4. Provide low-cost benefits focused on work-life balance. 

People love having time away from work. They’re perfectly willing to work extra hours one week in exchange for an extra day off, tackle tasks from the comfort of their own homes, or embrace flex time to create a schedule that meets their needs. As long as the work is getting done, who cares how it happens?

My wife still grieves the loss of a concept known as “Summer Fridays” she enjoyed at a previous job. Employees can work late during the week in exchange for working a half day on Friday; they can also pool those half days to enjoy a full day off every other week. It’s a completely free benefit for companies, but it ends up making employees much more productive during the week. People want to get their work done as efficiently as possible so they can start their weekend a little sooner.

5. Train managers to be “intrapreneurs.”

The intrapreneur movement is gaining ground — possibly because three-fourths of Millennials crave on-the-job leadership development. Get on top of this trend by allowing managers to give their direct reports whatever they need to be successful.

Too many companies force managers to do too many jobs simultaneously, which doesn’t leave time for managing, mentoring, or developing talent.
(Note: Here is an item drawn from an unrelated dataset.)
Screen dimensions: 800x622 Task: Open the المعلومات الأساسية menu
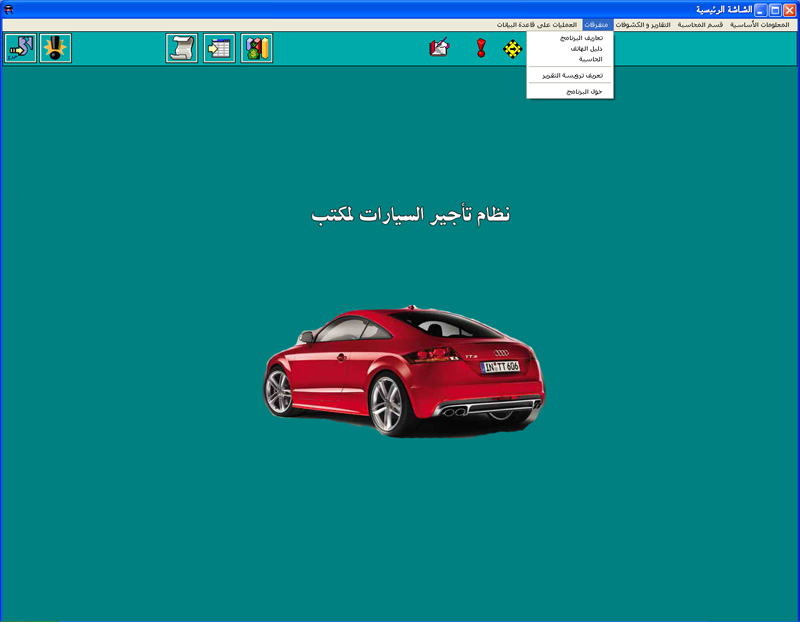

Instead, give them the time they need to create a startup culture in each department. It will foster a fast-paced, innovative, engaging environment, and folks will thrive. Set the tone, and let your employees overcome obstacles as teams.

Take a walk around your office. See all those people working diligently at their desks? They’re human beings with lives outside of their cubicle walls. The faster we stop thinking of employees as minions to bend to our whim under the threat of termination, the sooner we can reap the benefits of a fully engaged, energized workforce. Start viewing your people as, you know, people, and your company will be all the better for it.